In last week’s blog, we looked at how the United States Army employed experiential design techniques within the controversial “Army Experience” recruiting station. The Army currently has another experiential program, however, that is being applauded for its role in helping to reduce soldier casualties at the hands of roadside bombs.
The Navy also uses experiential design in its training and hired a number of theme park designers to create a variety of immersive experiences called Battlestations 21. Sailors board a recreated destroyer and undergo a 12-hour experience, where they have to respond to several simulated emergency situations, such as electrical fires, a terrorist attack with casualties, and a torpedo hit, complete with flooding. This is the last test for recruits, which they must pass in order to graduate basic training.

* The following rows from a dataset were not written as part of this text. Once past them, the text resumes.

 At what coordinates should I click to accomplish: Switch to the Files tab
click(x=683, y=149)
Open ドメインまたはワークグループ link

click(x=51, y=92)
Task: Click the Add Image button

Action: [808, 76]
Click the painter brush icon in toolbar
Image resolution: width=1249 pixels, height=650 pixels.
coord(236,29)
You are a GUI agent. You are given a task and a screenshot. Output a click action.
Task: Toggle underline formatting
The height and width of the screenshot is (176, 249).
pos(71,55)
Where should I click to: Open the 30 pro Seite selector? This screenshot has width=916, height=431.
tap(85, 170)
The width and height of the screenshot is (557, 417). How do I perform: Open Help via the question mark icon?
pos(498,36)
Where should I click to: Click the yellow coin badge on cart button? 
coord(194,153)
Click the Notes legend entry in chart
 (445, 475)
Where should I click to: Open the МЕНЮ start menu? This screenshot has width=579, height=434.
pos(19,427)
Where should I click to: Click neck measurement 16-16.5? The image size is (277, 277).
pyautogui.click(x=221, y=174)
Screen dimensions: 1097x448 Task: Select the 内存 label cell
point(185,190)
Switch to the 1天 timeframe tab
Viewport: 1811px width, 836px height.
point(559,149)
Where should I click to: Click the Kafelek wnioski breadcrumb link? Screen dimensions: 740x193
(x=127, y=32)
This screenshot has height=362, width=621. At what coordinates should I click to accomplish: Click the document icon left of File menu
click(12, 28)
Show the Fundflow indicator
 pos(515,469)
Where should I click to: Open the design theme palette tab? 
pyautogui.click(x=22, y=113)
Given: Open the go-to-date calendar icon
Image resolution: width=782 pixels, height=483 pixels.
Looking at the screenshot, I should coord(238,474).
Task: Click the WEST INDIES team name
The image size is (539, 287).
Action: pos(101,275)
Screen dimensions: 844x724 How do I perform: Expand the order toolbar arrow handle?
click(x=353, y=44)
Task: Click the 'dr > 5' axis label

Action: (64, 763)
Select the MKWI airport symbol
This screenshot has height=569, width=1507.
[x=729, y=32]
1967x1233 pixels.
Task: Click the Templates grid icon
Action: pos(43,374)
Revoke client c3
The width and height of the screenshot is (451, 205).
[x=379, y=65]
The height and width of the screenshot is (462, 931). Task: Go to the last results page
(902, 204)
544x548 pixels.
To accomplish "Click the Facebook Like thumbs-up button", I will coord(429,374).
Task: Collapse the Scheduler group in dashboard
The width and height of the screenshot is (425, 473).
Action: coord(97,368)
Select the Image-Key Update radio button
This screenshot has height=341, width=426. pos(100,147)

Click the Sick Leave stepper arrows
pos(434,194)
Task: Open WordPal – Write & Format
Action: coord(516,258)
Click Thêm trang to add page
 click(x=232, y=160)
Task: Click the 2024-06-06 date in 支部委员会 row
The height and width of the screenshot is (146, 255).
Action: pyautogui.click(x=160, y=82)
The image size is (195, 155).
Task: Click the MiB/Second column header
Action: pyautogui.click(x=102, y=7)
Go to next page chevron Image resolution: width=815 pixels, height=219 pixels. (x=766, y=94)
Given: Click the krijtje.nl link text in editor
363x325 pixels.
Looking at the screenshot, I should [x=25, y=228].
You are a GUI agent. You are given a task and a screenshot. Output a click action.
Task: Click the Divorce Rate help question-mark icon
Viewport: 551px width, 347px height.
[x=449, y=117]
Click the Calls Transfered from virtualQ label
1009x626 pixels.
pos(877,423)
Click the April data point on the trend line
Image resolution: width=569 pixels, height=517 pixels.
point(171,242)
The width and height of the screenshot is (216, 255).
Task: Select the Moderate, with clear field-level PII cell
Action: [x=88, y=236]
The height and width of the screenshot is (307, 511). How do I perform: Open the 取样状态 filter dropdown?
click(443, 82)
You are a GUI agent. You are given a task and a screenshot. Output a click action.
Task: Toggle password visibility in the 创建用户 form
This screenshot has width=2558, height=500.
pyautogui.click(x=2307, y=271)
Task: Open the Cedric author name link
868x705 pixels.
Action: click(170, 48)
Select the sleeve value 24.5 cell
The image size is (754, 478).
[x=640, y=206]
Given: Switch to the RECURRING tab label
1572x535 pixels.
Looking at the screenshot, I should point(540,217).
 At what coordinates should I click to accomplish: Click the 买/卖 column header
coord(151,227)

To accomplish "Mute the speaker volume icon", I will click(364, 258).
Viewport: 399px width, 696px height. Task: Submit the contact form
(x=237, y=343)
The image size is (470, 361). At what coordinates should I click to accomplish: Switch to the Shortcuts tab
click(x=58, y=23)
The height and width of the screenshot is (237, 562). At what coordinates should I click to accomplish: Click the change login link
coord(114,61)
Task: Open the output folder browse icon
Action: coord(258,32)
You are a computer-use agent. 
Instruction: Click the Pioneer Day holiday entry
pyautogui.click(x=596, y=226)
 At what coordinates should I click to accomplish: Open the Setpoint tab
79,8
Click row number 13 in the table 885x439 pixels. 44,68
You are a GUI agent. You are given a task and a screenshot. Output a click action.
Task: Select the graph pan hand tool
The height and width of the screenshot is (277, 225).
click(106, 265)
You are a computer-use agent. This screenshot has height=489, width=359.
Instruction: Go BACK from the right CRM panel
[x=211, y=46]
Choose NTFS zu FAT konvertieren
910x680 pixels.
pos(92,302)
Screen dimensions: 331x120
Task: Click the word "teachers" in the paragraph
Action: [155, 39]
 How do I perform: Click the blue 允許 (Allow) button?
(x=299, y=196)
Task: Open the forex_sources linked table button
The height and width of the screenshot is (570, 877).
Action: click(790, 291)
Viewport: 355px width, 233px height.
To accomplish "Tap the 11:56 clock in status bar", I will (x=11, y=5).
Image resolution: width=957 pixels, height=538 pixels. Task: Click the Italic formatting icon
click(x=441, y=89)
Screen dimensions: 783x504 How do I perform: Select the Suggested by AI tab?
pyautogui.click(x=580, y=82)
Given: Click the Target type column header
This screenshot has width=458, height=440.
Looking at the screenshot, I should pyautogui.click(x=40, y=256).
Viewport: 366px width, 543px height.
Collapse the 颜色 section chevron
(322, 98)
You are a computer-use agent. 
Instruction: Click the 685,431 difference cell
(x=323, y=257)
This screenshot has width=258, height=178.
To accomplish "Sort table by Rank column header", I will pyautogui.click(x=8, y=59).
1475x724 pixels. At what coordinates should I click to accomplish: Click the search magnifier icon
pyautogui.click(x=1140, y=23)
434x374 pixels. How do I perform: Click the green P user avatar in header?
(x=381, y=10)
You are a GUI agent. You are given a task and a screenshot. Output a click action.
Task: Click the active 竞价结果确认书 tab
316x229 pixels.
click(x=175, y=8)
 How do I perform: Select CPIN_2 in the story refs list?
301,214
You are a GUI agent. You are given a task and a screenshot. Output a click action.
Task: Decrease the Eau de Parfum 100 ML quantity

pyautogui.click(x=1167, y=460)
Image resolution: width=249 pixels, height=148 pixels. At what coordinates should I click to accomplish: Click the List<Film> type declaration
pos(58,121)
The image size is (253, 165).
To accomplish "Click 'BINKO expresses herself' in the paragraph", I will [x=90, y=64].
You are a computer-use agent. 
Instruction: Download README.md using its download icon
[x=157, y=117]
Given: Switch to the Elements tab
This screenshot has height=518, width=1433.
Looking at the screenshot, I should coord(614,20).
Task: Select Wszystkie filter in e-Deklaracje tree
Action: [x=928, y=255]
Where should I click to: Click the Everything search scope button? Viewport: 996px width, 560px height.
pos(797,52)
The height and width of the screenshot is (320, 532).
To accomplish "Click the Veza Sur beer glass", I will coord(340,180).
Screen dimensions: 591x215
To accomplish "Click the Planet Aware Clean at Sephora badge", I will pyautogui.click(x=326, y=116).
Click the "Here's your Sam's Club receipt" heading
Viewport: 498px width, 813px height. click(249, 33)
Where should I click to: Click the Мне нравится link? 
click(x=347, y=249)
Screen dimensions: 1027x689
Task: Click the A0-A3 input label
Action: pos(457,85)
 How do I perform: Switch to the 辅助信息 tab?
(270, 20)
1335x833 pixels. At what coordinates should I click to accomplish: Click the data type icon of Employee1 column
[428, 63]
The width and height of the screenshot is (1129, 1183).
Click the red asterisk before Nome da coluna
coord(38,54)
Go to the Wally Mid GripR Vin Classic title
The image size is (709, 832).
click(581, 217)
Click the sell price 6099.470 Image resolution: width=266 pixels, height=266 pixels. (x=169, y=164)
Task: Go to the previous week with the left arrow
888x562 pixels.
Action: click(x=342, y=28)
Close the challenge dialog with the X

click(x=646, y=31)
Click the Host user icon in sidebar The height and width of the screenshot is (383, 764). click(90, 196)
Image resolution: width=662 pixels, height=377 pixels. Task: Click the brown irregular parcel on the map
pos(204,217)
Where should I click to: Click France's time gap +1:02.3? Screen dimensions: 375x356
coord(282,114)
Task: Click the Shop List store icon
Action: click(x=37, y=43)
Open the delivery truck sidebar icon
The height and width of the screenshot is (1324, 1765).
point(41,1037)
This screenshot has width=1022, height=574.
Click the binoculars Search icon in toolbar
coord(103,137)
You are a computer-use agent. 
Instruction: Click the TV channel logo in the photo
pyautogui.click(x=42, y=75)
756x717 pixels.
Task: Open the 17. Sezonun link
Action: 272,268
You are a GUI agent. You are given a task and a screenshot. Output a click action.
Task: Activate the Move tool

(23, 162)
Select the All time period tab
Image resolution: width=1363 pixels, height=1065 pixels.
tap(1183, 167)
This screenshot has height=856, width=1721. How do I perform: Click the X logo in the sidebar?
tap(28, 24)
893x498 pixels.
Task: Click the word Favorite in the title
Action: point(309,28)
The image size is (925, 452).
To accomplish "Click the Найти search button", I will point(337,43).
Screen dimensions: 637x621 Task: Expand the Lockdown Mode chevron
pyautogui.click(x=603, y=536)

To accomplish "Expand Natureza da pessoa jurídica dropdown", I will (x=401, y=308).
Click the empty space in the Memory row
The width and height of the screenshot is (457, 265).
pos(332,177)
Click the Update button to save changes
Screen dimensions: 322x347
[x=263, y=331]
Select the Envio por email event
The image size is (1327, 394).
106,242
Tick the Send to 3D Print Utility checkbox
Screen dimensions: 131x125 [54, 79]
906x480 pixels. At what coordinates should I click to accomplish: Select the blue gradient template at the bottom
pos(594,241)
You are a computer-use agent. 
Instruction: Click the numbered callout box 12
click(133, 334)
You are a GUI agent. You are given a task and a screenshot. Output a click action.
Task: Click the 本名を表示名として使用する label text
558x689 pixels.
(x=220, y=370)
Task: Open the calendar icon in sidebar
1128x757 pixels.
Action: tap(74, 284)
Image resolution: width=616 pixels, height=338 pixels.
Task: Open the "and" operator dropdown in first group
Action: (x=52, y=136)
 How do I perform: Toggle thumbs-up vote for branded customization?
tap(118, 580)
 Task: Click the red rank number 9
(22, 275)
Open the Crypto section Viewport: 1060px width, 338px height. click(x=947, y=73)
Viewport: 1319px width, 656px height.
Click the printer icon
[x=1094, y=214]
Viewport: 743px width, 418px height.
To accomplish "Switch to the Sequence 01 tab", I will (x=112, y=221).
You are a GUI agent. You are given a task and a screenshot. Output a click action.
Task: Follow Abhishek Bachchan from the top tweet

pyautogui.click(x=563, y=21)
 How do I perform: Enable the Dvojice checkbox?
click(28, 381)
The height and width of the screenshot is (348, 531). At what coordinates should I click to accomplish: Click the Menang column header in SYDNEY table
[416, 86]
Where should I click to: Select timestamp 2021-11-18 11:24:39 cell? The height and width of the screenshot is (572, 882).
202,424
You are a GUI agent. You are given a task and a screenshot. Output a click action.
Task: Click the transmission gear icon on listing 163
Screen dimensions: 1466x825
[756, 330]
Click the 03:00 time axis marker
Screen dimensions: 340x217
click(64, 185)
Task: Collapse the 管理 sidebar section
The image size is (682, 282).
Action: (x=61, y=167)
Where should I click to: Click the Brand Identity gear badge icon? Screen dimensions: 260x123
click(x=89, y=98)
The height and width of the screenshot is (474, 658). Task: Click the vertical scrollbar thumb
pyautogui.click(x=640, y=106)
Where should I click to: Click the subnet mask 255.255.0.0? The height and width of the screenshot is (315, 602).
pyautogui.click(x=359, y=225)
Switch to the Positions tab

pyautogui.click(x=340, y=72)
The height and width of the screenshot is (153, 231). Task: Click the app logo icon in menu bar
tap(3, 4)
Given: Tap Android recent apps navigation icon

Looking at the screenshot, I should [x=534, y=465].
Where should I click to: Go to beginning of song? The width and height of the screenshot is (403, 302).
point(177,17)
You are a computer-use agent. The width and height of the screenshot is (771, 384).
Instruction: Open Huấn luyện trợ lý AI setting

Finally, the Los Angeles County Fire department used the same company that provides a lot of the special effects for theme parks to develop a highway disaster training grounds. Set upon a recreated highway, firemen encounter fires, simulated chemical spills, and surprises such as exploding tires and even exploding gas tanks. While the firemen are in no real danger, these simulations still get the adrenalin flowing and help them to learn how to assess and respond under pressure to real situations.
These examples illustrate that experiential design has become an important part of training programs where it is critical to realistically re-create high-pressure situations.
But you don’t have to be a soldier or firefighter to enjoy the positive aspects of learning within an experiential environment. Experiential design is also having an impact on informal education, which we’ll explore in next week’s blog.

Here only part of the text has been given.